1- "Evans+Blair+Beasley=Çaylakları galip" formulüyle açıklanabilecek bir çaylaklar maçıyla başlayan bu yılın all star organizasyonu.
2- Kaman, Zach, Horford gibi bu sezon mükemmel oynayan uzunlara kazma denildiğini görüp "Çıkın siz takımlarınızı play-off potasında tutun" şeklinde bir düşünce geçirdiğim başlık.
biz zavallıların sabahın ilk saatlerine kadar uykusuz kalmasını sağlayan event. merak edilmesin müftüye sordum nba izlemenin dine bir sıkıntısı yokmuş. don-kulot oturulup izlenebilir.
'bugün allah için ne yaptın?' ile bağdaştırılmaması gereken organizasyon. yoksa ben de derim ki önündeki klavye ile yaptığın ego masturbasyonuna ayırdığın vakit kadar tesbih çekip sünnete vakit ayırıyor musun ey elkordobeslerin beşincisi?
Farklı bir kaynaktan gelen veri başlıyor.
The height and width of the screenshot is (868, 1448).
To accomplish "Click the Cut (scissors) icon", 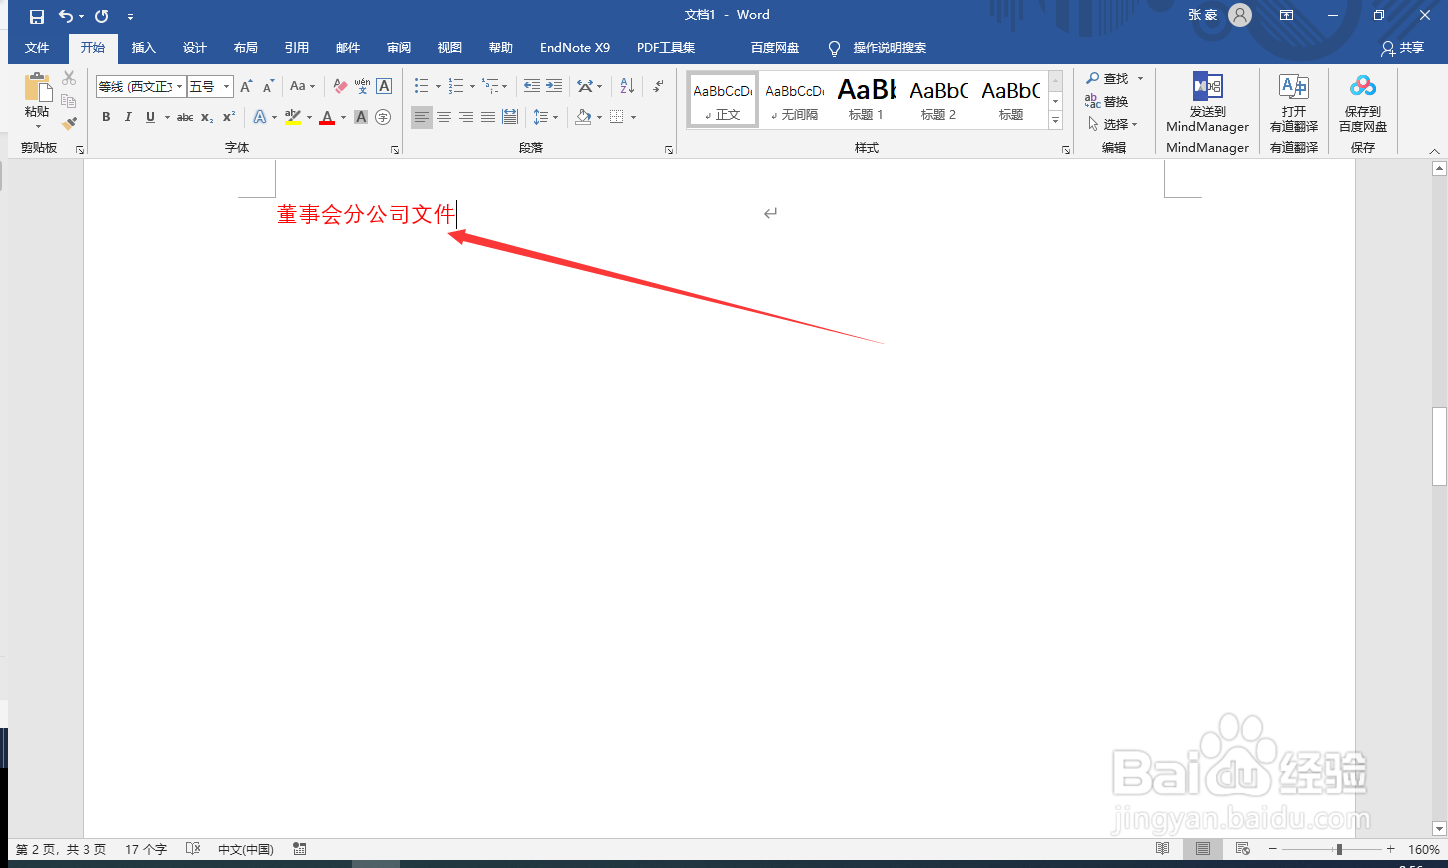I will point(68,77).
e şimdi oldu mu? olmadı tabi. 'yok aga ben ne izlicem gider ibadetimi yaparım' diyen de varsa vince carter, tracy mcgrady ve steve francis'in 2000 yılındaki aşmış smaç yarışmasından sonra doğru düzgün bir kapışma izleyememiş kitle için eğlenceli bir vakit dilesin bizlere; ne şiş yansın ne kebap.
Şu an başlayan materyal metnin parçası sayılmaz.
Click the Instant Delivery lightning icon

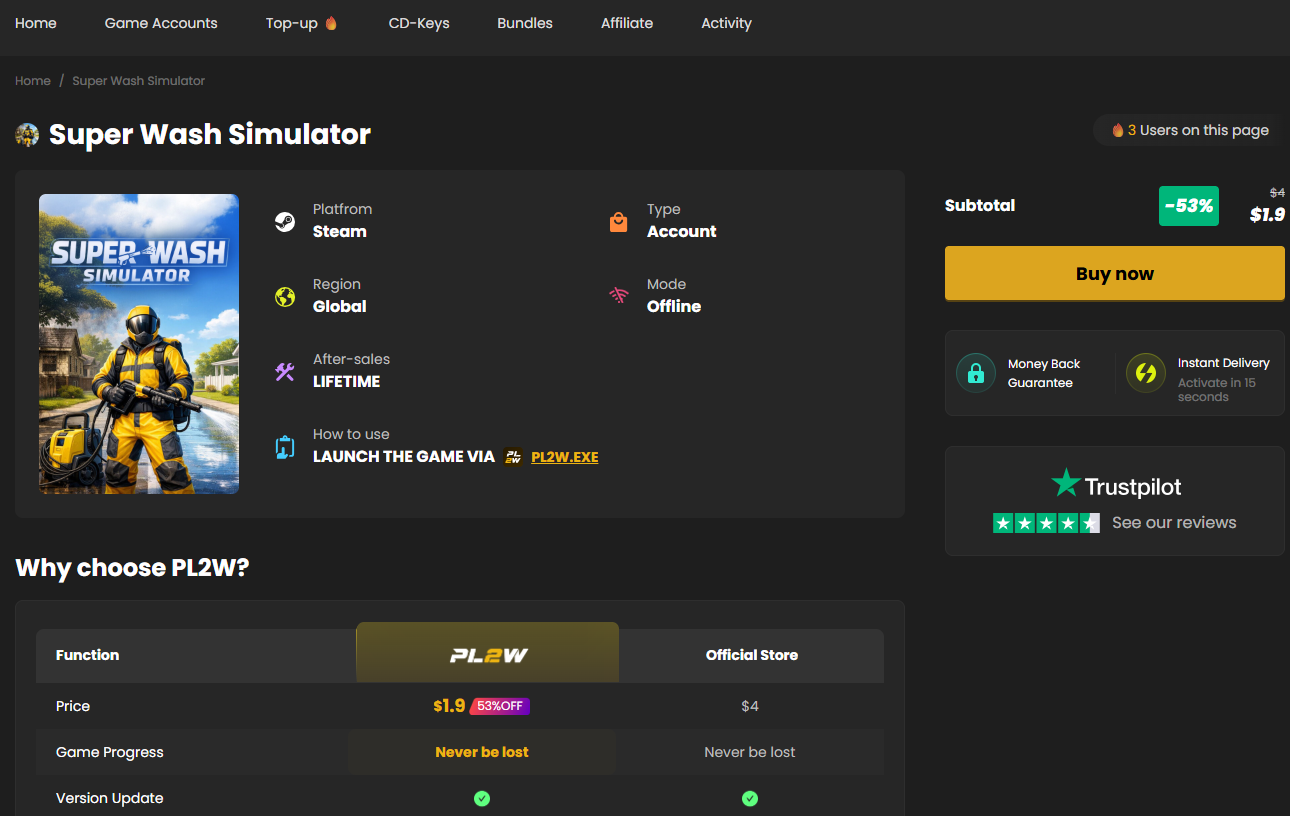click(1146, 373)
ilk defa all star maçı için sabahlanmadığından izlenmesi sorun olmayacak maç. gerçi o kadar sakatlıktan sonra tadı tuzu kalmadı. belki de yarısında maçı bırakıp ibadete başlanır.
sadece smaç yarışmayı izlemeye niyetlenip marie ferdinand harris isimli kıza aşık olmama sebep olmuş organizasyon. wnba liginde 3 kez mvp seçilmiş olması sebebiyle aramızdaki statü farkı aşkımıza ne derece mani olur bilemem ama smaç yarışması biter bitmez çikolata-çiçek şeklinde ayaklanıyorum aga; neticede ben de 3 saniye civarında iyiyim.
smaç yarışmasını bir kere daha am biti nate robinson'un kazanacağını düşündüğüm organizasyon. ilgi her geçen sene azalıyor maalesef ama bıkti millet artık. hatun yapmış olsaydık ben bile izlemezdim. bu gudik organizasyon bile saplığımı yüzüme vuruyor.
billie jean'in seslendirilmesiyle popun kralının unutulmadığı yarışma olmaktadır an itibariyle. Bu arada çok çekişmeli ve harika bir üç sayı yarışmasının finali de an itibariyle devam etmektedir.